[Material for this task Boundary: Start]

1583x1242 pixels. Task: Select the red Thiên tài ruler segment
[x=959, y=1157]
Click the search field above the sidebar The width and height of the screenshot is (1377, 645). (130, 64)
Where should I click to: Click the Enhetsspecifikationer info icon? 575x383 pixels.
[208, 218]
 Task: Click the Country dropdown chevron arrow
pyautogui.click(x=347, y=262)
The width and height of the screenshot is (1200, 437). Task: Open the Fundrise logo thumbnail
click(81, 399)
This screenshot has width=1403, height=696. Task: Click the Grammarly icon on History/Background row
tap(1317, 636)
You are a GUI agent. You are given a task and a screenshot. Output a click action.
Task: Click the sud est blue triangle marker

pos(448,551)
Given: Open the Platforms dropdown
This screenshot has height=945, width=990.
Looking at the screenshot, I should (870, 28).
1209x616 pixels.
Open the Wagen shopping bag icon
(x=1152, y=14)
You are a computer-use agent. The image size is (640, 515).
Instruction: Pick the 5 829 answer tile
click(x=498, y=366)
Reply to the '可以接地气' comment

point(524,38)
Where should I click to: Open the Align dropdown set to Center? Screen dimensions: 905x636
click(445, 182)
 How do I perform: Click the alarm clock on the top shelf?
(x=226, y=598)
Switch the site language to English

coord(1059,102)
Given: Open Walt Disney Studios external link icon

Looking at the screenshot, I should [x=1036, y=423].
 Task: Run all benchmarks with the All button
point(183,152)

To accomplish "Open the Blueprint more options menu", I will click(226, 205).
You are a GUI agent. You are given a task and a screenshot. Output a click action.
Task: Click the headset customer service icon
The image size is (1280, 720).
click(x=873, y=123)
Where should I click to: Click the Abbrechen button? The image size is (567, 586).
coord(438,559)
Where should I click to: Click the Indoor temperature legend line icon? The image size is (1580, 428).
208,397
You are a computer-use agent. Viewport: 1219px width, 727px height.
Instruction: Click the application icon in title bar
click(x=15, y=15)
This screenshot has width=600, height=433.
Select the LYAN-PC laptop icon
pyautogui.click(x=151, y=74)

[Material for this task Boundary: End]

> [Instructions for the task]:
Repeat each record exactly. Omit nothing.

> [Reply to the exercise]:
1583x1242 pixels. Task: Select the red Thiên tài ruler segment
[x=959, y=1157]
Click the search field above the sidebar The width and height of the screenshot is (1377, 645). (130, 64)
Where should I click to: Click the Enhetsspecifikationer info icon? 575x383 pixels.
[208, 218]
 Task: Click the Country dropdown chevron arrow
pyautogui.click(x=347, y=262)
The width and height of the screenshot is (1200, 437). Task: Open the Fundrise logo thumbnail
click(81, 399)
This screenshot has width=1403, height=696. Task: Click the Grammarly icon on History/Background row
tap(1317, 636)
You are a GUI agent. You are given a task and a screenshot. Output a click action.
Task: Click the sud est blue triangle marker

pos(448,551)
Given: Open the Platforms dropdown
This screenshot has height=945, width=990.
Looking at the screenshot, I should (870, 28).
1209x616 pixels.
Open the Wagen shopping bag icon
(x=1152, y=14)
You are a computer-use agent. The image size is (640, 515).
Instruction: Pick the 5 829 answer tile
click(x=498, y=366)
Reply to the '可以接地气' comment

point(524,38)
Where should I click to: Open the Align dropdown set to Center? Screen dimensions: 905x636
click(445, 182)
 How do I perform: Click the alarm clock on the top shelf?
(x=226, y=598)
Switch the site language to English

coord(1059,102)
Given: Open Walt Disney Studios external link icon

Looking at the screenshot, I should [x=1036, y=423].
 Task: Run all benchmarks with the All button
point(183,152)

To accomplish "Open the Blueprint more options menu", I will click(226, 205).
You are a GUI agent. You are given a task and a screenshot. Output a click action.
Task: Click the headset customer service icon
The image size is (1280, 720).
click(x=873, y=123)
Where should I click to: Click the Abbrechen button? The image size is (567, 586).
coord(438,559)
Where should I click to: Click the Indoor temperature legend line icon? The image size is (1580, 428).
208,397
You are a computer-use agent. Viewport: 1219px width, 727px height.
Instruction: Click the application icon in title bar
click(x=15, y=15)
This screenshot has width=600, height=433.
Select the LYAN-PC laptop icon
pyautogui.click(x=151, y=74)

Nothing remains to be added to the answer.